NRF2 level is negatively correlated with TGF-β1-induced lung cancer motility and migration via NOX4-ROS signaling.

Transforming growth factor-β1 (TGF-β1) is a multifaceted factor in cancer biology that regulates cell proliferation and migration. Overactivation of nuclear factor erythroid 2-like 2 (NFE2L2; NRF2) in cancers has been associated with facilitated tumor growth and therapy resistance; however, role in cancer migration has not been clearly explained yet. In this study, we investigated the role of NRF2 on TGF-β1-induced cell motility/migration. In NRF2-silenced lung cancer A549 cells, both basal and TGF-β1-inducible cell motility/migration increased compared to those in A549. SMAD transcription activity and phosphorylated SMAD2/3 levels were higher in TGF-β1-treated NRF2-low A549 cells than those in A549. Notably, the levels of reactive oxygen species (ROS) that were elevated by TGF-β1 treatment were higher in the NRF2-low A549 than those in control cells, and treatment with ROS scavenger blocked TGF-β1-induced cell motility.
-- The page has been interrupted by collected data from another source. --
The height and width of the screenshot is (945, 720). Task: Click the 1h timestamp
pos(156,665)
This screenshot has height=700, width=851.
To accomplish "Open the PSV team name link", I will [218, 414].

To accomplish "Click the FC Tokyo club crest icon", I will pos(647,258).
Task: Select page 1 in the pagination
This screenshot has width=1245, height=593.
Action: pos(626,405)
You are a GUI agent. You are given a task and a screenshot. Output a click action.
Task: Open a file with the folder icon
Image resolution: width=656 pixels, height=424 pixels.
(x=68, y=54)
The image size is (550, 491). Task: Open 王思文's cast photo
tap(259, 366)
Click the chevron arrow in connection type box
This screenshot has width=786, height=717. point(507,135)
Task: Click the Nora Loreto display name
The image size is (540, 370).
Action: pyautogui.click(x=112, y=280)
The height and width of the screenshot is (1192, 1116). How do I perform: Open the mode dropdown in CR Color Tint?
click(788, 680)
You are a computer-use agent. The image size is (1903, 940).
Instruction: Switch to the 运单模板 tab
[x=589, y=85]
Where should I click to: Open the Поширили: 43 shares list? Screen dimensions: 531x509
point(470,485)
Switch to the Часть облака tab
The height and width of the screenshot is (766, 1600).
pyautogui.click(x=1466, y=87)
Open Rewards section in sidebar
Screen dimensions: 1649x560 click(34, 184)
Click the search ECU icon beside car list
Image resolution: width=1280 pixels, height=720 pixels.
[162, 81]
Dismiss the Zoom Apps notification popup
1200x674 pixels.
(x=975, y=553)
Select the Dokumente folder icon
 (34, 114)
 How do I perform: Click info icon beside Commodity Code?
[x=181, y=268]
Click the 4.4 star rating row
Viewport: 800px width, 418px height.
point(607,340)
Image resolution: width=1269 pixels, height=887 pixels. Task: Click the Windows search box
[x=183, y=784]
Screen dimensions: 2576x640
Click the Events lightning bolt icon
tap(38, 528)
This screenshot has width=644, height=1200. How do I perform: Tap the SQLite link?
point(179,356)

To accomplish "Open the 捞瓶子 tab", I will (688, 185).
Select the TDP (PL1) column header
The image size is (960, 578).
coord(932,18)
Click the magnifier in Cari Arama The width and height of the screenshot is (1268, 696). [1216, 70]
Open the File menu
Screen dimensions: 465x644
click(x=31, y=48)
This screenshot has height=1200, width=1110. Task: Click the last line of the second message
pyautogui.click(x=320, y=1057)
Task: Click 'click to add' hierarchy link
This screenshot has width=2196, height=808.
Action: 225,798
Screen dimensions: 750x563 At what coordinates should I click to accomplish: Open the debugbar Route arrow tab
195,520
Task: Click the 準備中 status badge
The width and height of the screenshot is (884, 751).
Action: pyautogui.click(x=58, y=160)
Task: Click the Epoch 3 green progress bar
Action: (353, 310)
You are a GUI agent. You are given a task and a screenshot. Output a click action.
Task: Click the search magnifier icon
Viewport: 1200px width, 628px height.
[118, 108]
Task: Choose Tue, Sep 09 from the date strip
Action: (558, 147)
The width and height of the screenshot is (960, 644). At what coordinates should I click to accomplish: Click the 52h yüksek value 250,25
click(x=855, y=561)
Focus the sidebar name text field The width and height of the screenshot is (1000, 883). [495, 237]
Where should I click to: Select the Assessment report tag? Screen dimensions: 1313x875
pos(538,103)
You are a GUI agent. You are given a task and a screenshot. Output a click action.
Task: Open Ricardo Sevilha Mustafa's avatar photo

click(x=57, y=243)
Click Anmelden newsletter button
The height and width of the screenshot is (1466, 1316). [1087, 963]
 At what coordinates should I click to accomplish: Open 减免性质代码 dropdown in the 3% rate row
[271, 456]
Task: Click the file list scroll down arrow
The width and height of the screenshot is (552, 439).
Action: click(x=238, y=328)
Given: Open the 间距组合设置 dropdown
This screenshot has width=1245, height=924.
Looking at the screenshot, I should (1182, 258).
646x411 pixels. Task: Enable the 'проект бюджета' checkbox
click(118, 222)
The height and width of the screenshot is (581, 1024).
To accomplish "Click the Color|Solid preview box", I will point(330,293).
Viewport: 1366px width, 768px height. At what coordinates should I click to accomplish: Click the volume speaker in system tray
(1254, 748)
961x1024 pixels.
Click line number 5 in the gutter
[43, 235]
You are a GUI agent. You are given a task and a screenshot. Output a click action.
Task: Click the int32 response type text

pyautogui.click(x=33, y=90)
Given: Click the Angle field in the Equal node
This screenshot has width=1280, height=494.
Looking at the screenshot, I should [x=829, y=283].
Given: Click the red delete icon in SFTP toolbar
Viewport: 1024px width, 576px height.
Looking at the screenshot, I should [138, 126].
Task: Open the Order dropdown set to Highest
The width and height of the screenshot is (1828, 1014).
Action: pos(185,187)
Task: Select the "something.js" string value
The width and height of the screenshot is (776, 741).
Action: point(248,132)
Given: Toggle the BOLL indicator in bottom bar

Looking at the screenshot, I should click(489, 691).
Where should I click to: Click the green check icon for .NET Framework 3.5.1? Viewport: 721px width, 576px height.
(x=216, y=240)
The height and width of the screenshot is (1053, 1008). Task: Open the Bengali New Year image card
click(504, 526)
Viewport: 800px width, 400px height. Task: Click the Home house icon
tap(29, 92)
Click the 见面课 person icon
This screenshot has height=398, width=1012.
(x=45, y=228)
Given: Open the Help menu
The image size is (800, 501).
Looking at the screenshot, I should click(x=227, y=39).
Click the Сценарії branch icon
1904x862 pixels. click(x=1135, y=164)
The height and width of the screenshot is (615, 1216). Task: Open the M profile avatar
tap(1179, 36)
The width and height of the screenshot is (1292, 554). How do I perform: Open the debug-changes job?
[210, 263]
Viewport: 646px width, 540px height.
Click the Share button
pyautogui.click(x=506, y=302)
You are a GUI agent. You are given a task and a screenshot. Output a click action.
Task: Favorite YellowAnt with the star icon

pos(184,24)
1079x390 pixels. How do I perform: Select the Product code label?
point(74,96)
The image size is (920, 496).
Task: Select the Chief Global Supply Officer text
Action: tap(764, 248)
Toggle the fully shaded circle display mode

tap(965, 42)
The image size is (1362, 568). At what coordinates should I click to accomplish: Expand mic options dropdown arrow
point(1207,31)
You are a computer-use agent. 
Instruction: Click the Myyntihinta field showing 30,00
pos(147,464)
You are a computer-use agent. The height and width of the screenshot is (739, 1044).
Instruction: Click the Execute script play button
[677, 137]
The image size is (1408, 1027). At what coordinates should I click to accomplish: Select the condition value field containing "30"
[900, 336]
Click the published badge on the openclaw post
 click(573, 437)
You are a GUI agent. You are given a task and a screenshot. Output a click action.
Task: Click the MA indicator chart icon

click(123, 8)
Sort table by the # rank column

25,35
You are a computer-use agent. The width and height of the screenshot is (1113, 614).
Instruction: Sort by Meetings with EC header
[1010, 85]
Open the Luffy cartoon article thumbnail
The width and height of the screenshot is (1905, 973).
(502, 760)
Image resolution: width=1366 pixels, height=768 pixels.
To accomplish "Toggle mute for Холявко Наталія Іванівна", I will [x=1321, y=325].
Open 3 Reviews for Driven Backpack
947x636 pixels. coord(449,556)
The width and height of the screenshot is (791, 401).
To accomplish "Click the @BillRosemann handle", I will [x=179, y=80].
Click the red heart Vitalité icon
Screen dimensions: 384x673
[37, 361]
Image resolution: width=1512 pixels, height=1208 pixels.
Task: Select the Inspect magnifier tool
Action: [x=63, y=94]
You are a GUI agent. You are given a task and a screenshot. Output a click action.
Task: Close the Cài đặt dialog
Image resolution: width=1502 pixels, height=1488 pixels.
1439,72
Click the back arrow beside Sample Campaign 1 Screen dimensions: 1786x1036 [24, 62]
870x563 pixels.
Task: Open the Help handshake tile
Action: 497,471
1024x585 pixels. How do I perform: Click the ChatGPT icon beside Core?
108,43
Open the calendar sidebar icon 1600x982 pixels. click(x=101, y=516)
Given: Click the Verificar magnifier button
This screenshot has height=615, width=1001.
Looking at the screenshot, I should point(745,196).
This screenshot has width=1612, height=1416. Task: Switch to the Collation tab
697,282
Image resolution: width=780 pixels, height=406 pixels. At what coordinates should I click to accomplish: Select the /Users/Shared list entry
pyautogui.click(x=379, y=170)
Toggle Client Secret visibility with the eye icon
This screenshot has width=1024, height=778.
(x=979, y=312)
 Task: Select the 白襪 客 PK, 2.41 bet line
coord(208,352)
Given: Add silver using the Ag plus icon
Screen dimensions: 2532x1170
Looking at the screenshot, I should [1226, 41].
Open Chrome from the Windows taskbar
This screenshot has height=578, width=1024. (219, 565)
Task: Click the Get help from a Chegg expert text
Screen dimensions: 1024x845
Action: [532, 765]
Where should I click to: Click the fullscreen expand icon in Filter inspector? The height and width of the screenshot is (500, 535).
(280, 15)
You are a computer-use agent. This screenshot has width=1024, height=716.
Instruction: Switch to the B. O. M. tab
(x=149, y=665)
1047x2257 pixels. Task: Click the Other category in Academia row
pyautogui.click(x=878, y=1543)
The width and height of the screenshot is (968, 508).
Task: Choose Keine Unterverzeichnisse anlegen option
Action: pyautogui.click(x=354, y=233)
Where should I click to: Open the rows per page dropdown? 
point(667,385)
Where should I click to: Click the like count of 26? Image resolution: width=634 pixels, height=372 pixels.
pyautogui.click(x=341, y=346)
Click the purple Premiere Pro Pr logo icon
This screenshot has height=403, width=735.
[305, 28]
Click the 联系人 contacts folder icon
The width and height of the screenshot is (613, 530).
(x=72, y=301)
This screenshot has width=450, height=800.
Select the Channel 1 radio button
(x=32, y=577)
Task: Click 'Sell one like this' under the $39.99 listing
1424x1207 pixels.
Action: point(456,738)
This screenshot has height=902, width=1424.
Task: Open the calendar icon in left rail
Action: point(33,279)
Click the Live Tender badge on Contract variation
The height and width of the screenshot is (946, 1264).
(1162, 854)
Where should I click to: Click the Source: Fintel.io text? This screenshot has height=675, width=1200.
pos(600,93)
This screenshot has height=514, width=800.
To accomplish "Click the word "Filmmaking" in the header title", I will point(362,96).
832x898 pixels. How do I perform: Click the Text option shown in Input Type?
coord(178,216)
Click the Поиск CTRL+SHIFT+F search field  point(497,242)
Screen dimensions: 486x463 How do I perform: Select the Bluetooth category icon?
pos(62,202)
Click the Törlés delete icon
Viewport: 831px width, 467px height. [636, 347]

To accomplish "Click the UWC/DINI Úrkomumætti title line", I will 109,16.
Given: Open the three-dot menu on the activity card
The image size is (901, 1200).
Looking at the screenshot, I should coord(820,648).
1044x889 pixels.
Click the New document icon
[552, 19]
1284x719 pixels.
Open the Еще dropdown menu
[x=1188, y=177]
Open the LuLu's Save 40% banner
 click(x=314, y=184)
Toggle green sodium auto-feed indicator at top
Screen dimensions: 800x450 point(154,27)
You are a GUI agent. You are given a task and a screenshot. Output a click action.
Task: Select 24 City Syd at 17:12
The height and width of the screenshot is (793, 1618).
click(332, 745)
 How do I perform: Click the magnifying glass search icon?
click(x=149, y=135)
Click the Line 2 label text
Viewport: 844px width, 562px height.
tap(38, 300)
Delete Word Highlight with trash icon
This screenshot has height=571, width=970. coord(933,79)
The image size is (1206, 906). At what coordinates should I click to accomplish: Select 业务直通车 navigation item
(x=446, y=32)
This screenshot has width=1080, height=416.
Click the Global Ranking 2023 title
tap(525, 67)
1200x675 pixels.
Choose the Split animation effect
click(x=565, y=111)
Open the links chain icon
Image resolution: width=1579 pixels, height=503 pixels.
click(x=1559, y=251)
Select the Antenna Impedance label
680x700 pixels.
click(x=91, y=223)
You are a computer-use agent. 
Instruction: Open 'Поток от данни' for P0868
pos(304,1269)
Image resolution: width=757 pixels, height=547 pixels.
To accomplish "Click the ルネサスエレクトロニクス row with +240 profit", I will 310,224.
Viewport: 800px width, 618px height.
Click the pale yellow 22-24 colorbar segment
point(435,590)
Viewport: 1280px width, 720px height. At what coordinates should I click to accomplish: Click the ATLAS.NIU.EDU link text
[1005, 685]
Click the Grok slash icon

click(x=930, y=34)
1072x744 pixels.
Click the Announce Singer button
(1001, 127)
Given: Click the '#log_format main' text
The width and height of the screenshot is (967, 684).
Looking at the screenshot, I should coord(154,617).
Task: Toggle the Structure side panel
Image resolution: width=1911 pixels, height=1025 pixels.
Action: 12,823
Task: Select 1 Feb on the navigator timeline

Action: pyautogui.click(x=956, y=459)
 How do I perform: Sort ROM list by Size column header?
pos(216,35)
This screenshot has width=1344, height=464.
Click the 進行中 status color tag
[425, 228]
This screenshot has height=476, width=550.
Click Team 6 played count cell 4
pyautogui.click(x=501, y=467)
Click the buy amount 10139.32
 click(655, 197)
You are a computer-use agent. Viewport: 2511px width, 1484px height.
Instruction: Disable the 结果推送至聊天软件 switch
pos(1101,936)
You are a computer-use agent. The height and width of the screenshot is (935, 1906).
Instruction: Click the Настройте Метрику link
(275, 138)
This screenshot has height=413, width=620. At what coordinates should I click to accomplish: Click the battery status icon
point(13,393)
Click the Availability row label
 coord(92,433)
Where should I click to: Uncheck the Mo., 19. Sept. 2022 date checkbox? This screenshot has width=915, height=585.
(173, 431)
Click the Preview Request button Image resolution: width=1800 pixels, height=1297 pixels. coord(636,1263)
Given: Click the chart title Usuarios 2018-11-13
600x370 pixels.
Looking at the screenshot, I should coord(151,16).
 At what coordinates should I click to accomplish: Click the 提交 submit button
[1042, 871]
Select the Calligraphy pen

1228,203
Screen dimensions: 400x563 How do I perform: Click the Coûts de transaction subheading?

As an underlying molecular link, NADPH oxidase 4 (NOX4) was associated with higher ROS elevation and cell motility of NRF2-low A549. NOX4 and TGF-β1-inducible NOX4 levels were higher in NRF2-low A549 cells than those in A549. Moreover, the pharmacological inhibition of NOX4 blocked the TGF-β1-induced motility of NRF2-low A549 cells. Collectively, these results indicate that TGF-β1-induced cell motility/migration is facilitated in NRF2-inhibited lung cancer cells and that high levels of NOX4/ROS are associated with enhanced motility/migration.